Duolingo is a language-learning website (and app, although I don’t use the app as much) that –finally–makes learning new words somehow both easy and fun. Here are four reasons why I love it.
1) It works.
I love the idea of knowing another language, but I have failed to actually learn one over and over again.
With Duolingo, which I started using abroad about two years ago and have picked up again this summer, a little bit of Italian has actually stuck.
It may not be the best/most efficient/most pedagogically correct tool out there, but I can stick with it, and that makes all the difference.
2) It’s fun.
Duolingo is like a game. You can set goals and collect points (for answering questions correctly) and rack up “lingots” (for completing levels or a certain number of days in a row). It tells you how “fluent” you are. There’s a graph that shows your progress day-to-day and noises that cheer you on as you race against the clock.
For the first time, I actually enjoy learning a language after the first three days.
3) It’s competitive.
I am incredibly competitive (sorry family) and Duolingo feeds that (sorry again). There’s a leaderboard that shows how you’re doing compared to your connections each day, week and month, and now that my whole family (including my father, who dropped about four language classes in college and now does Duolingo) is playing, I have incentive to learn my way to the top of the field.

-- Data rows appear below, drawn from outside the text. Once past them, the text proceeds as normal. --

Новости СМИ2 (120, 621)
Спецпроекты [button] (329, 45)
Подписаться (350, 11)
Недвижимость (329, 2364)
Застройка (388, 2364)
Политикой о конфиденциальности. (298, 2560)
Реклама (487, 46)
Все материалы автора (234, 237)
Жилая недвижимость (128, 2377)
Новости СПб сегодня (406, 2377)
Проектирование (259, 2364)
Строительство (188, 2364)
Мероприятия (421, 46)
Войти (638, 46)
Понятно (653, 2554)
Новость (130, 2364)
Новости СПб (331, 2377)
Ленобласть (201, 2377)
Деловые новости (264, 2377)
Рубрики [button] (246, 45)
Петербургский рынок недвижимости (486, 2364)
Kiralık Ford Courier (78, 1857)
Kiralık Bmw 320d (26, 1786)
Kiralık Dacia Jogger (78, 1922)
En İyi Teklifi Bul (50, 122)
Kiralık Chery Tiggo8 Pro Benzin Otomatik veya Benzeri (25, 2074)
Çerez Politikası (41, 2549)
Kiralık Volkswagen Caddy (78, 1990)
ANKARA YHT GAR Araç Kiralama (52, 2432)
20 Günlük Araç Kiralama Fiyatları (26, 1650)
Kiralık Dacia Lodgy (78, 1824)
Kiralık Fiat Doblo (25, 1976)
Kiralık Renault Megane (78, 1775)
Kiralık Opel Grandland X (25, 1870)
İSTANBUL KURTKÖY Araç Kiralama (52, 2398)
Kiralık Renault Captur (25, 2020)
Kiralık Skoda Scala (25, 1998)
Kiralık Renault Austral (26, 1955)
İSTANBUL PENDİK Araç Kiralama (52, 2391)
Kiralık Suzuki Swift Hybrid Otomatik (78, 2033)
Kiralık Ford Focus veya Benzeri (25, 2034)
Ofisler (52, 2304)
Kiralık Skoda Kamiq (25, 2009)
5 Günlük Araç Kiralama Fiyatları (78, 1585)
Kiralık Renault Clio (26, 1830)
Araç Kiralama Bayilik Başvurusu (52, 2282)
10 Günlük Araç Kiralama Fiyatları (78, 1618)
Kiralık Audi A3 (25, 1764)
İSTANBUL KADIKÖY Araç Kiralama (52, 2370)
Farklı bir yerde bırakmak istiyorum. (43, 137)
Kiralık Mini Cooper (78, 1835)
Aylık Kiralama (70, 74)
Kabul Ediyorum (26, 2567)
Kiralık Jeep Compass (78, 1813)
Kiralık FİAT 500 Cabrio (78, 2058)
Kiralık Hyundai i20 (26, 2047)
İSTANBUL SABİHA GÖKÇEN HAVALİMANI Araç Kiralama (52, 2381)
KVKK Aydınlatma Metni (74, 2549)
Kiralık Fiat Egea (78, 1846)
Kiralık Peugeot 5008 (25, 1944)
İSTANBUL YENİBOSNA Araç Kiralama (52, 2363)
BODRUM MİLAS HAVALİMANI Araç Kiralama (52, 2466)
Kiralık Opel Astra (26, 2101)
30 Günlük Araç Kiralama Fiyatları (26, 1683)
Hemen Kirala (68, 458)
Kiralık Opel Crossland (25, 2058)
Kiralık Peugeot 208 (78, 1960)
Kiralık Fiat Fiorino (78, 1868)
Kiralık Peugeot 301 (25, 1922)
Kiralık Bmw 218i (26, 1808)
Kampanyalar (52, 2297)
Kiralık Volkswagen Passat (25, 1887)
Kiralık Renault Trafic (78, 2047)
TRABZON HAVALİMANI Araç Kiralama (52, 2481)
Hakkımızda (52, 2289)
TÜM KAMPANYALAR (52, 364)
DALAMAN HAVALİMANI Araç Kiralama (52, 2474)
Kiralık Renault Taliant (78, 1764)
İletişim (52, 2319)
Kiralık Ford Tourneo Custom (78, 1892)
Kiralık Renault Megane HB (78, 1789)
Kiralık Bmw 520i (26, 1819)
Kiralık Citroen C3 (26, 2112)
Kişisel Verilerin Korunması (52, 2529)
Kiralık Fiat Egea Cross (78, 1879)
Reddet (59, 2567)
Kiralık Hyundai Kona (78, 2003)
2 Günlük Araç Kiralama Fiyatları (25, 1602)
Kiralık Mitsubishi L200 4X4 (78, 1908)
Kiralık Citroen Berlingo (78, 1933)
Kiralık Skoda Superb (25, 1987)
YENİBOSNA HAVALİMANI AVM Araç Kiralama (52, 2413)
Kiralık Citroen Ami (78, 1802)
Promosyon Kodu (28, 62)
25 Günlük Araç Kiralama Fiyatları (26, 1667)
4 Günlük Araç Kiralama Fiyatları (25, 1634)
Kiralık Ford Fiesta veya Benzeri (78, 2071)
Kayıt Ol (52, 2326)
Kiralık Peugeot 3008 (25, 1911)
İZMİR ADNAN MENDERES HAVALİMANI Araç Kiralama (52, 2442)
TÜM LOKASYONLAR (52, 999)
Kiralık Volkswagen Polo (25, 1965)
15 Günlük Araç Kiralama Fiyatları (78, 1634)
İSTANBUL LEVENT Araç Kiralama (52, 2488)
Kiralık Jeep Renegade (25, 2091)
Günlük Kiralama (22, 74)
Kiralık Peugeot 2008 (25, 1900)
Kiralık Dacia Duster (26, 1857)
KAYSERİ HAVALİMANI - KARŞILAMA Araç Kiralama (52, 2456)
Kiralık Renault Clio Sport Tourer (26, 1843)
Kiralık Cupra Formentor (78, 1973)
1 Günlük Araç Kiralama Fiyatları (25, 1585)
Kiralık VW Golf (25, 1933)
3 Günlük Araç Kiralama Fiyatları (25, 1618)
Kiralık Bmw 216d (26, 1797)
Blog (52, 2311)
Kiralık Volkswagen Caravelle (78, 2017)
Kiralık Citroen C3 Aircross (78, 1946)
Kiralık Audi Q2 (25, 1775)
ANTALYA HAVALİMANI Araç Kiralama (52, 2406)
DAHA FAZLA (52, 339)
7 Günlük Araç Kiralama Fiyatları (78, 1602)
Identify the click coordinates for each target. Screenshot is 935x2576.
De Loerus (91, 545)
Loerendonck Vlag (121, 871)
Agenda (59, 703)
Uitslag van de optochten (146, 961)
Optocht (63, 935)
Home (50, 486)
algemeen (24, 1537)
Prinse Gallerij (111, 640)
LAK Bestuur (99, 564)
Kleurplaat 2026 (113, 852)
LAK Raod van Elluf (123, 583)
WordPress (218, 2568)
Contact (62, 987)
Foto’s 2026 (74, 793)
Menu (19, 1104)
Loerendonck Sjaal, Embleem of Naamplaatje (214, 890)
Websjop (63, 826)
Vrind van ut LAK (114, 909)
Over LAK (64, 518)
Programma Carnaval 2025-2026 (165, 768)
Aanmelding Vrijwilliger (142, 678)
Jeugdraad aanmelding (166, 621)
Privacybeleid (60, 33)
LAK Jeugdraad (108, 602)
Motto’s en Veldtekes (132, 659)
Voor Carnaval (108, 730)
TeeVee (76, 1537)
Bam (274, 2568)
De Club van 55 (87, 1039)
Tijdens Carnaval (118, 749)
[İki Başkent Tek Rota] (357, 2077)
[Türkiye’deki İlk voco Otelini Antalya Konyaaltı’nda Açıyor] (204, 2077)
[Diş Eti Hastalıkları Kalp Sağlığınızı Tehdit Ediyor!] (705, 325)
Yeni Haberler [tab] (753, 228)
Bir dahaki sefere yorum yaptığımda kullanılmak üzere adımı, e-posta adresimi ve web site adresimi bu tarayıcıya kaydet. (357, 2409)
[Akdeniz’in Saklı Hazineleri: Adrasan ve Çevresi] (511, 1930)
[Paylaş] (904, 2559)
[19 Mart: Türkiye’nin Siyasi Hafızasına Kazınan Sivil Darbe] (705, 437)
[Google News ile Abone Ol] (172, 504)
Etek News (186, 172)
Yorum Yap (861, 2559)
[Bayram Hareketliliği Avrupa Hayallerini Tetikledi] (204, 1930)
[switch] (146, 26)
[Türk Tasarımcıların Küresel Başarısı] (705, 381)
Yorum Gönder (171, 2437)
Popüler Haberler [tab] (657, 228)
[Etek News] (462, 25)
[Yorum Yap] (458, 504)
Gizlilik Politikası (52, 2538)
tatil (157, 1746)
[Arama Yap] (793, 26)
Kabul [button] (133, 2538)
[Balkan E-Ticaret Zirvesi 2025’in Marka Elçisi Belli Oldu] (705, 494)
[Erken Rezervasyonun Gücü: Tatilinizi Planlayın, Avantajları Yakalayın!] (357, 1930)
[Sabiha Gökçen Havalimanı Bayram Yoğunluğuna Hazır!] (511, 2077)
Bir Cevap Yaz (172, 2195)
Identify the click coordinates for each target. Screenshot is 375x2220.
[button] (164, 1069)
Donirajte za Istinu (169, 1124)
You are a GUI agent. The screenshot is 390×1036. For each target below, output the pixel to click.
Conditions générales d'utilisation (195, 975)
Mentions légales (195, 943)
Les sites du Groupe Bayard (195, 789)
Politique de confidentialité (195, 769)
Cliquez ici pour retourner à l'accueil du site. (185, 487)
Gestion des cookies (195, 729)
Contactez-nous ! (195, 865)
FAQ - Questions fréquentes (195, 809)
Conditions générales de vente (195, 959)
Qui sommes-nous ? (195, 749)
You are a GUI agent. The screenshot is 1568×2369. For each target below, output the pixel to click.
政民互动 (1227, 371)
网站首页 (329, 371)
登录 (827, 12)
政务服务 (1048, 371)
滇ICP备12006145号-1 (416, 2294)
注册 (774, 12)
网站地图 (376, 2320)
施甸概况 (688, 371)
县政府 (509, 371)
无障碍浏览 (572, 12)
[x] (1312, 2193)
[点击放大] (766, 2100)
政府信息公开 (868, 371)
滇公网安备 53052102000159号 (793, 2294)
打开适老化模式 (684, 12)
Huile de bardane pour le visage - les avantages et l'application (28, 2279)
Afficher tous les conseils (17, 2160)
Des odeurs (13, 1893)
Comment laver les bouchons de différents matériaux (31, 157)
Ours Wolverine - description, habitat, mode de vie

The various language skills are grouped into categories (house, people, possessives, etc) and those turn gold once you’ve mastered them, but they also decay over time, meaning that you have to constantly be practicing to keep all your skills gold as well as to learn new ones. This is referred to as “gilding the tree” and it’s serious business (here’s a blog post on keeping your tree gold).
4) It’s collaborative.
While Duolingo does bring out my competitive side, it’s also incredibly collaborative, and this is more seamless than in any language-learning app I’ve used before. Users can leave comments, so you can see what people have written about a particular phrase and discern why it tripped you up, for example, or if it has a more colloquial meaning. The other/business side of Duolingo is translating the Internet, and you can earn points by doing that too. There are also discussion boards for more general topics and advice.
Duolingo is the first program, including Rosetta Stone, that has worked for me on a consistent basis. I’m nearly halfway through Italian now, and next I’m going to give German a shot–all the better for studying theology.